Flashed Ratho F7a+ thrice in a week - success.

Taken out of context, those are pretty enjoyable and quite satisfying things. Taken in the context of myself and my desires they are somewhat overwhelmed by what I haven't done and what I'm not doing...

¿Still not sure of a way out of this rut?

Saturday, 9 May 2015

Wrong place, wrong time


Edit: Yes I know this is a shit blog post. I'm just trying to get it out of my head, God knows it's crowded enough in there already.
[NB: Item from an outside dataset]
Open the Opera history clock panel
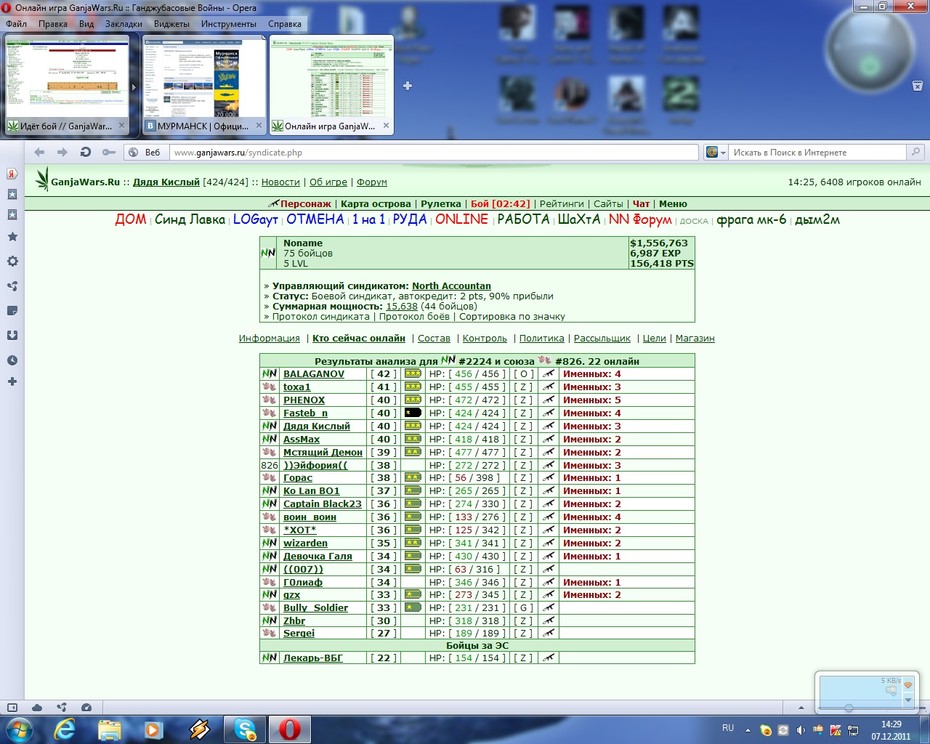coord(12,360)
So far this is definitely becoming my worst trad season climbing since, well, 2011. Except I was climbing okay then, it was just the weather being almost continuously appalling between the start of May and November. Okay, so worst trad season since 2009. Except I'd only just recovered from an elbow injury then. Okay, 2008. Except that's when I actually had the elbow injury. So the worst for many years then. I've done a lot of good climbs in those intervening years, but not in this one yet. I've perfectly timed a blend of apathy, tiredness, fear and ill-confidence when the weather was good, and a reasonable amount of motivation and determination when it's been bad. I took advantage of the latter by training stamina quite well, now I am bored of that. Training is fun but it's training for something and without that something it loses it's appeal rapidly.
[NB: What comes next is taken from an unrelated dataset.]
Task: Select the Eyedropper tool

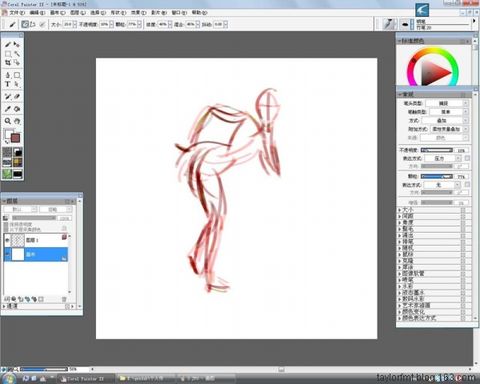Action: (8, 109)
Throw in terrible motivation, worse organisation, utter disinterest in the little remaining local climbing, bad habits and persistent laziness, and stir it in to a vicious circle of low energy, and that's where I am now. Not the best place for a dedicated climber.

There is an inherent sense of wrongness about this for me, I haven't been abroad for over a year, I haven't explored much this year, I haven't got to grips with pushing myself - and I genuinely do miss the experience of being challenged and enjoying the journey of working it all out, and I haven't got any inspiring plans other than a weather-and-driving-scuppered "Go to Wales loads". It all feels like the wrong place at the wrong time. Scotland is great but I miss the vast amount of options available down South, both local and weekendable (God, and I used to think I'd "climbed out" the gritstone when I was down there, I should have been more grateful for 4 guidebooks of local stuff rather than half of one.) and I miss the wider-ranging climbing community and options for climbing partners. I was chatting to someone who is fully immersed in the mid-grade trad scene down there about his success getting a last minute partner....
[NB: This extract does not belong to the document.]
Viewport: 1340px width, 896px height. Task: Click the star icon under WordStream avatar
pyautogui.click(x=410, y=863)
"Easy when the weather's so good!"
 More like:

"Easy when the weather's so good and you live somewhere within on a few hours drive of loads of climbing areas and on the doorstep to many more and have built up a large circle of enthusiastic climbing partners".
Not to dismiss my good climbing friends up here, but they are quite literally few and far between, and when I sometimes get in a rut and don't communicate and organise well, I rapidly run out of options.

So anyway I am revising the North Wales Rock and Meirionydd and new Langdale guides time after time and even some of the Yorkshire Grit ones too, and not getting anything actually done - the vast amounts of positive inspiration bubbling and seething in the discordant brew that is my mental state, hopefully it will dissolve like a good strong espresso hit and overwhelm the milky blandness of apathy and negativity.

In the meantime, I have quite enjoyed going to Ratho, and I've worked out another cunning plan of trying to be less of a massive gaylord outside - warming up on the occasional local sport route redpointing session (my minimal interest in local climbing) by falling on every single bolt as part of the dogging up. A small idea but anything might help.